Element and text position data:
◇ ◇ ◇ ◇
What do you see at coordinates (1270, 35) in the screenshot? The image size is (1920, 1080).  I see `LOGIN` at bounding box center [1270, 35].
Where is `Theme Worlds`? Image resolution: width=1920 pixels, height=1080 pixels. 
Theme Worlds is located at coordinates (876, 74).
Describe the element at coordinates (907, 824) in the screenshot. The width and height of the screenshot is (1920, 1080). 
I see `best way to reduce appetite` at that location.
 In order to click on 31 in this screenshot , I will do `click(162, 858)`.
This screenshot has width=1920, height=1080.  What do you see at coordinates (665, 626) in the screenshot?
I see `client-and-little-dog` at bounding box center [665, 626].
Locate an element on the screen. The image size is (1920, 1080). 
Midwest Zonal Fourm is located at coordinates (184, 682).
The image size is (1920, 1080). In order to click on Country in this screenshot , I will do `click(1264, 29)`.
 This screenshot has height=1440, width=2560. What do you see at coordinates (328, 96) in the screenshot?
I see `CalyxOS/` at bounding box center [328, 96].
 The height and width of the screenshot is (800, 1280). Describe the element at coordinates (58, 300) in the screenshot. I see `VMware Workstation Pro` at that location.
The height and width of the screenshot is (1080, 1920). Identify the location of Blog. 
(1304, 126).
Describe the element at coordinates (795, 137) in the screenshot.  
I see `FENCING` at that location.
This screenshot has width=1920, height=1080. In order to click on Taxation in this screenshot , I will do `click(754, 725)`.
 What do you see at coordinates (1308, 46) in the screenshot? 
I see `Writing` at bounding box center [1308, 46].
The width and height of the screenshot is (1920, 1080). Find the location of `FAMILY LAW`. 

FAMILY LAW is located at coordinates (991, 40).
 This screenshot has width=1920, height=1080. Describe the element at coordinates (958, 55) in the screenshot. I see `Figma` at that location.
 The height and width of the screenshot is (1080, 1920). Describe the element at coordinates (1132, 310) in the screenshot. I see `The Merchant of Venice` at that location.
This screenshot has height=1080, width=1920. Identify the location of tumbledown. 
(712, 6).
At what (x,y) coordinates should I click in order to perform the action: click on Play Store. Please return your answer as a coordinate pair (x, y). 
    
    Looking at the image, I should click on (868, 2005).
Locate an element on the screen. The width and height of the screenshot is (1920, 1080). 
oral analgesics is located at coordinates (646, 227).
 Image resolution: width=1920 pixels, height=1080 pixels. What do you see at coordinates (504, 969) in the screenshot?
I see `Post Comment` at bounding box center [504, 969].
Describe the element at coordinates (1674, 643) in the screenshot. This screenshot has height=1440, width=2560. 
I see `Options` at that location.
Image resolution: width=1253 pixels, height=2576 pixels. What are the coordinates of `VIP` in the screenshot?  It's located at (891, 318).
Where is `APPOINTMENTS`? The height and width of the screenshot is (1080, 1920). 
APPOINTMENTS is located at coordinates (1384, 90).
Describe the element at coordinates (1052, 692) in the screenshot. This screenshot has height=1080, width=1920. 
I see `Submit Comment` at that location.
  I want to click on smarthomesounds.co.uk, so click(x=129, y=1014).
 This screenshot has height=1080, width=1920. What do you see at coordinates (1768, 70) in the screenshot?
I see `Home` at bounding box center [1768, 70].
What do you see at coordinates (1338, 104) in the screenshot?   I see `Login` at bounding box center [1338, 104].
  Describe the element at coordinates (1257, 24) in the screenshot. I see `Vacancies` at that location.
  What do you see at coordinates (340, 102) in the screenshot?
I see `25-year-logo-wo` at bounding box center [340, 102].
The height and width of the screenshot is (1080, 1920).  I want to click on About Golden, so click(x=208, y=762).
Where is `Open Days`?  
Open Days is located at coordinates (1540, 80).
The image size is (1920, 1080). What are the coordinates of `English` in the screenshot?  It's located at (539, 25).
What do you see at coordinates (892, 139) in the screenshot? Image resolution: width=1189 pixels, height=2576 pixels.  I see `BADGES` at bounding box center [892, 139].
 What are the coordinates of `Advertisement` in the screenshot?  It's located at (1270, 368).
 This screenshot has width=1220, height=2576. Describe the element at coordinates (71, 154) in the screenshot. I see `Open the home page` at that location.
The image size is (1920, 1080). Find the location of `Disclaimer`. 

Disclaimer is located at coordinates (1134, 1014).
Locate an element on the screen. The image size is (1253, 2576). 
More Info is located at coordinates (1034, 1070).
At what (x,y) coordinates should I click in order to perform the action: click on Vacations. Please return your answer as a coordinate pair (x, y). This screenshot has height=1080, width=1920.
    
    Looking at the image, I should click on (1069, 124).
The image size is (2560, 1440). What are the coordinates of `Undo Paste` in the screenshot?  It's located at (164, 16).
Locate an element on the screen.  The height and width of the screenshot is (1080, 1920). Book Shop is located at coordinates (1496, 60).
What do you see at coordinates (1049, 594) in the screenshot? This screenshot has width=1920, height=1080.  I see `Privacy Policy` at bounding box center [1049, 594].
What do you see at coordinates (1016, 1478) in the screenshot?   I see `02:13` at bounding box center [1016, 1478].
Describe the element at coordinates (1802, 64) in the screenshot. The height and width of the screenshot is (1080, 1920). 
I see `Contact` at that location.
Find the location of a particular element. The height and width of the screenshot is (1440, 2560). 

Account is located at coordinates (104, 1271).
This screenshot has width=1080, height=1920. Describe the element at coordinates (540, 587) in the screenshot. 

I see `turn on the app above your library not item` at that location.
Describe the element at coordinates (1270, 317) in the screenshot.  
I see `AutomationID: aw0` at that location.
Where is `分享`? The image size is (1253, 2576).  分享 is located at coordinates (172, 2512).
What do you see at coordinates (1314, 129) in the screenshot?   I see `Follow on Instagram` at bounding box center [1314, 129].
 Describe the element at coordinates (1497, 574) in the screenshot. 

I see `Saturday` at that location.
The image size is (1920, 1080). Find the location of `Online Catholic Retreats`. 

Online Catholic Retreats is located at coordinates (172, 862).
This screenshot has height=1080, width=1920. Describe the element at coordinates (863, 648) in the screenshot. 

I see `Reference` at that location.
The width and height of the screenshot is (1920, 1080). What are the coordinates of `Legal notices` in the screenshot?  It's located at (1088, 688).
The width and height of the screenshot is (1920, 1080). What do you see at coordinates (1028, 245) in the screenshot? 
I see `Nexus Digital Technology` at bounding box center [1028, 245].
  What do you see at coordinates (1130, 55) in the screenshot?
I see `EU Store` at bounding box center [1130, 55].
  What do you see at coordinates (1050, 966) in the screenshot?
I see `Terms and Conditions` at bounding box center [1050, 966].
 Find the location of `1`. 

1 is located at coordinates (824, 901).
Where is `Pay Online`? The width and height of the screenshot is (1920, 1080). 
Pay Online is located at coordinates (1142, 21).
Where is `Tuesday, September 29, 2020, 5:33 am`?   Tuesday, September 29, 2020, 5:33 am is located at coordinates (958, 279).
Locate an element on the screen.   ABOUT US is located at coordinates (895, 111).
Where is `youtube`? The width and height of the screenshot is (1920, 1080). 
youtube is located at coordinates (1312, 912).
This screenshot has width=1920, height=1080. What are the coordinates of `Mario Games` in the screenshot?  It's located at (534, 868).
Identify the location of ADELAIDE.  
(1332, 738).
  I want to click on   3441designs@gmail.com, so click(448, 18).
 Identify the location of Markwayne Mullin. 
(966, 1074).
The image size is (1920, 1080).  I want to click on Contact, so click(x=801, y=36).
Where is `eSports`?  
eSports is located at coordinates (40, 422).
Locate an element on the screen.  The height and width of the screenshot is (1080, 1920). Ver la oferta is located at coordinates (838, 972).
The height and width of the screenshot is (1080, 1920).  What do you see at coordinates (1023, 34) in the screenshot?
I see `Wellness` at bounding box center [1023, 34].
◇ ◇ ◇ ◇
[The request]: Quote all of the data above line for line, changing nothing.

[Exercise answer]:
What do you see at coordinates (1270, 35) in the screenshot? The image size is (1920, 1080).  I see `LOGIN` at bounding box center [1270, 35].
Where is `Theme Worlds`? Image resolution: width=1920 pixels, height=1080 pixels. 
Theme Worlds is located at coordinates (876, 74).
Describe the element at coordinates (907, 824) in the screenshot. The width and height of the screenshot is (1920, 1080). 
I see `best way to reduce appetite` at that location.
 In order to click on 31 in this screenshot , I will do `click(162, 858)`.
This screenshot has width=1920, height=1080.  What do you see at coordinates (665, 626) in the screenshot?
I see `client-and-little-dog` at bounding box center [665, 626].
Locate an element on the screen. The image size is (1920, 1080). 
Midwest Zonal Fourm is located at coordinates (184, 682).
The image size is (1920, 1080). In order to click on Country in this screenshot , I will do `click(1264, 29)`.
 This screenshot has height=1440, width=2560. What do you see at coordinates (328, 96) in the screenshot?
I see `CalyxOS/` at bounding box center [328, 96].
 The height and width of the screenshot is (800, 1280). Describe the element at coordinates (58, 300) in the screenshot. I see `VMware Workstation Pro` at that location.
The height and width of the screenshot is (1080, 1920). Identify the location of Blog. 
(1304, 126).
Describe the element at coordinates (795, 137) in the screenshot.  
I see `FENCING` at that location.
This screenshot has width=1920, height=1080. In order to click on Taxation in this screenshot , I will do `click(754, 725)`.
 What do you see at coordinates (1308, 46) in the screenshot? 
I see `Writing` at bounding box center [1308, 46].
The width and height of the screenshot is (1920, 1080). Find the location of `FAMILY LAW`. 

FAMILY LAW is located at coordinates (991, 40).
 This screenshot has width=1920, height=1080. Describe the element at coordinates (958, 55) in the screenshot. I see `Figma` at that location.
 The height and width of the screenshot is (1080, 1920). Describe the element at coordinates (1132, 310) in the screenshot. I see `The Merchant of Venice` at that location.
This screenshot has height=1080, width=1920. Identify the location of tumbledown. 
(712, 6).
At what (x,y) coordinates should I click in order to perform the action: click on Play Store. Please return your answer as a coordinate pair (x, y). 
    
    Looking at the image, I should click on (868, 2005).
Locate an element on the screen. The width and height of the screenshot is (1920, 1080). 
oral analgesics is located at coordinates (646, 227).
 Image resolution: width=1920 pixels, height=1080 pixels. What do you see at coordinates (504, 969) in the screenshot?
I see `Post Comment` at bounding box center [504, 969].
Describe the element at coordinates (1674, 643) in the screenshot. This screenshot has height=1440, width=2560. 
I see `Options` at that location.
Image resolution: width=1253 pixels, height=2576 pixels. What are the coordinates of `VIP` in the screenshot?  It's located at (891, 318).
Where is `APPOINTMENTS`? The height and width of the screenshot is (1080, 1920). 
APPOINTMENTS is located at coordinates (1384, 90).
Describe the element at coordinates (1052, 692) in the screenshot. This screenshot has height=1080, width=1920. 
I see `Submit Comment` at that location.
  I want to click on smarthomesounds.co.uk, so click(x=129, y=1014).
 This screenshot has height=1080, width=1920. What do you see at coordinates (1768, 70) in the screenshot?
I see `Home` at bounding box center [1768, 70].
What do you see at coordinates (1338, 104) in the screenshot?   I see `Login` at bounding box center [1338, 104].
  Describe the element at coordinates (1257, 24) in the screenshot. I see `Vacancies` at that location.
  What do you see at coordinates (340, 102) in the screenshot?
I see `25-year-logo-wo` at bounding box center [340, 102].
The height and width of the screenshot is (1080, 1920).  I want to click on About Golden, so click(x=208, y=762).
Where is `Open Days`?  
Open Days is located at coordinates (1540, 80).
The image size is (1920, 1080). What are the coordinates of `English` in the screenshot?  It's located at (539, 25).
What do you see at coordinates (892, 139) in the screenshot? Image resolution: width=1189 pixels, height=2576 pixels.  I see `BADGES` at bounding box center [892, 139].
 What are the coordinates of `Advertisement` in the screenshot?  It's located at (1270, 368).
 This screenshot has width=1220, height=2576. Describe the element at coordinates (71, 154) in the screenshot. I see `Open the home page` at that location.
The image size is (1920, 1080). Find the location of `Disclaimer`. 

Disclaimer is located at coordinates (1134, 1014).
Locate an element on the screen. The image size is (1253, 2576). 
More Info is located at coordinates (1034, 1070).
At what (x,y) coordinates should I click in order to perform the action: click on Vacations. Please return your answer as a coordinate pair (x, y). This screenshot has height=1080, width=1920.
    
    Looking at the image, I should click on (1069, 124).
The image size is (2560, 1440). What are the coordinates of `Undo Paste` in the screenshot?  It's located at (164, 16).
Locate an element on the screen.  The height and width of the screenshot is (1080, 1920). Book Shop is located at coordinates (1496, 60).
What do you see at coordinates (1049, 594) in the screenshot? This screenshot has width=1920, height=1080.  I see `Privacy Policy` at bounding box center [1049, 594].
What do you see at coordinates (1016, 1478) in the screenshot?   I see `02:13` at bounding box center [1016, 1478].
Describe the element at coordinates (1802, 64) in the screenshot. The height and width of the screenshot is (1080, 1920). 
I see `Contact` at that location.
Find the location of a particular element. The height and width of the screenshot is (1440, 2560). 

Account is located at coordinates (104, 1271).
This screenshot has width=1080, height=1920. Describe the element at coordinates (540, 587) in the screenshot. 

I see `turn on the app above your library not item` at that location.
Describe the element at coordinates (1270, 317) in the screenshot.  
I see `AutomationID: aw0` at that location.
Where is `分享`? The image size is (1253, 2576).  分享 is located at coordinates (172, 2512).
What do you see at coordinates (1314, 129) in the screenshot?   I see `Follow on Instagram` at bounding box center [1314, 129].
 Describe the element at coordinates (1497, 574) in the screenshot. 

I see `Saturday` at that location.
The image size is (1920, 1080). Find the location of `Online Catholic Retreats`. 

Online Catholic Retreats is located at coordinates (172, 862).
This screenshot has height=1080, width=1920. Describe the element at coordinates (863, 648) in the screenshot. 

I see `Reference` at that location.
The width and height of the screenshot is (1920, 1080). What are the coordinates of `Legal notices` in the screenshot?  It's located at (1088, 688).
The width and height of the screenshot is (1920, 1080). What do you see at coordinates (1028, 245) in the screenshot? 
I see `Nexus Digital Technology` at bounding box center [1028, 245].
  What do you see at coordinates (1130, 55) in the screenshot?
I see `EU Store` at bounding box center [1130, 55].
  What do you see at coordinates (1050, 966) in the screenshot?
I see `Terms and Conditions` at bounding box center [1050, 966].
 Find the location of `1`. 

1 is located at coordinates (824, 901).
Where is `Pay Online`? The width and height of the screenshot is (1920, 1080). 
Pay Online is located at coordinates (1142, 21).
Where is `Tuesday, September 29, 2020, 5:33 am`?   Tuesday, September 29, 2020, 5:33 am is located at coordinates (958, 279).
Locate an element on the screen.   ABOUT US is located at coordinates (895, 111).
Where is `youtube`? The width and height of the screenshot is (1920, 1080). 
youtube is located at coordinates (1312, 912).
This screenshot has width=1920, height=1080. What are the coordinates of `Mario Games` in the screenshot?  It's located at (534, 868).
Identify the location of ADELAIDE.  
(1332, 738).
  I want to click on   3441designs@gmail.com, so click(448, 18).
 Identify the location of Markwayne Mullin. 
(966, 1074).
The image size is (1920, 1080).  I want to click on Contact, so click(x=801, y=36).
Where is `eSports`?  
eSports is located at coordinates (40, 422).
Locate an element on the screen.  The height and width of the screenshot is (1080, 1920). Ver la oferta is located at coordinates (838, 972).
The height and width of the screenshot is (1080, 1920).  What do you see at coordinates (1023, 34) in the screenshot?
I see `Wellness` at bounding box center [1023, 34].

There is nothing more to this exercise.